Como a maioria das pessoas são idosas, a questão das calçadas, da acessibilidade, está no cerne do projeto. Além disso, o Viva Lagoinha impacta diretamente a problemática do alto índice de pessoas em situação de rua. Nós propomos uma política que trabalhe as sucatarias no território para centros de triagem apropriados, que valorizem o serviço dos catadores. Conseguimos também provocar o poder público a olhar, com certa urgência, para os usuários de crack, com políticas de redução de danos e acolhimento. Tudo isso é de dentro pra fora, os moradores é que propõem isso.
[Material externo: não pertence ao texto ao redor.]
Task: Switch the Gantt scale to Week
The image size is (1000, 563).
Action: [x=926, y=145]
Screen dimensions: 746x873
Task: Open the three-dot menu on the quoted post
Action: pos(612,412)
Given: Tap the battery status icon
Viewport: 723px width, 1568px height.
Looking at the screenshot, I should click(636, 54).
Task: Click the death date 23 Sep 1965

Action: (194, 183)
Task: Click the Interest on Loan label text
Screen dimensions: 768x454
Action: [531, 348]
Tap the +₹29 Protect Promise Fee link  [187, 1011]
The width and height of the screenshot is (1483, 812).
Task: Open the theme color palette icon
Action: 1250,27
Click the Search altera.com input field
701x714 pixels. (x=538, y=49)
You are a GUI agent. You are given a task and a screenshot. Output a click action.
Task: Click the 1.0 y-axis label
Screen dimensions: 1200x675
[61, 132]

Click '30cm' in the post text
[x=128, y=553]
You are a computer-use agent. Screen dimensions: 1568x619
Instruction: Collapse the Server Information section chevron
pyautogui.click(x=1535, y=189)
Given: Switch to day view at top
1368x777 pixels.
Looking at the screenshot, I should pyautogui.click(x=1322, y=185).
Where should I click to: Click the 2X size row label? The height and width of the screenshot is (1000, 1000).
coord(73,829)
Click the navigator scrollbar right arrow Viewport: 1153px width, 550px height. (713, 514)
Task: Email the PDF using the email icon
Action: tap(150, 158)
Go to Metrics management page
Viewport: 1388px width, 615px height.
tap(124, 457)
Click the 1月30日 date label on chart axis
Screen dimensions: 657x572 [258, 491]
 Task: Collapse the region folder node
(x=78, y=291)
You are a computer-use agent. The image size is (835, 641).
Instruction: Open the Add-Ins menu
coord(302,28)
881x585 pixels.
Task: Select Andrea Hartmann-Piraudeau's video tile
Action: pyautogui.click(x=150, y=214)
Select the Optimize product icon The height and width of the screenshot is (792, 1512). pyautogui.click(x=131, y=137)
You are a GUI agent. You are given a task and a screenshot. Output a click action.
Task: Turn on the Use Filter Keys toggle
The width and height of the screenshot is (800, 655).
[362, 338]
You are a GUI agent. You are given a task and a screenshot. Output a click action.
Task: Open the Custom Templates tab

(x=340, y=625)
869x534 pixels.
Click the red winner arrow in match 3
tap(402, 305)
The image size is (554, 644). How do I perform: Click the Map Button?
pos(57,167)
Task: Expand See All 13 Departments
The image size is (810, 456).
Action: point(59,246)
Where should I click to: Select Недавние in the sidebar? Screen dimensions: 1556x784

– Quais os impactos da pandemia do coronavírus no local? Como o Viva Lagoinha tem sobrevivido neste momento? O que tem te salvado durante o isolamento social?
– O que tem nos salvado durante o isolamento social são as lives, os bate papos, é manter viva essa conexão com o vizinho, mas ao mesmo tempo é um momento de reflexão. Vivíamos um crescimento, com a atração de grandes eventos pro território. Tivemos sim um prejuízo, porque estávamos retomando a credibilidade do morador para projetos de longo prazo.
No ano passado realizamos o Circuito Urbano de arte – edição Lagoinha – e o povo amou. Depois veio o carnaval, com movimentações desde novembro com o inauguração do Projeto Giro, uma casa de shows, e foi fantástico! Aí engatamos um palco oficial do carnaval na Rua Itapecerica. Você vê moradores de 60, 80 anos dizendo que nunca viram aquilo, que estavam felizes, é surpreendente. Fora o carnaval de rua que nós promovemos, como a abertura oficial do evento com o Bloco Afro Magia Negra, e o Babadan Banda de Rua, e o fechamento na quarta-feira de cinzas no bairro vizinho, o Concórdia.
Num primeiro momento da pandemia fizemos campanha nos comércios, para que os idosos ficassem em casa, mas agora está bem controlado. Esse momento pro Viva Lagoinha tem sido de planejamento e de repensar nossas ações para este ano, que eram muitas, de festival de jazz a circuito gastronômico, tudo na rua…
O recado final é esse: se puder fique em casa, mas depois da pandemia vem para a Lagoinha!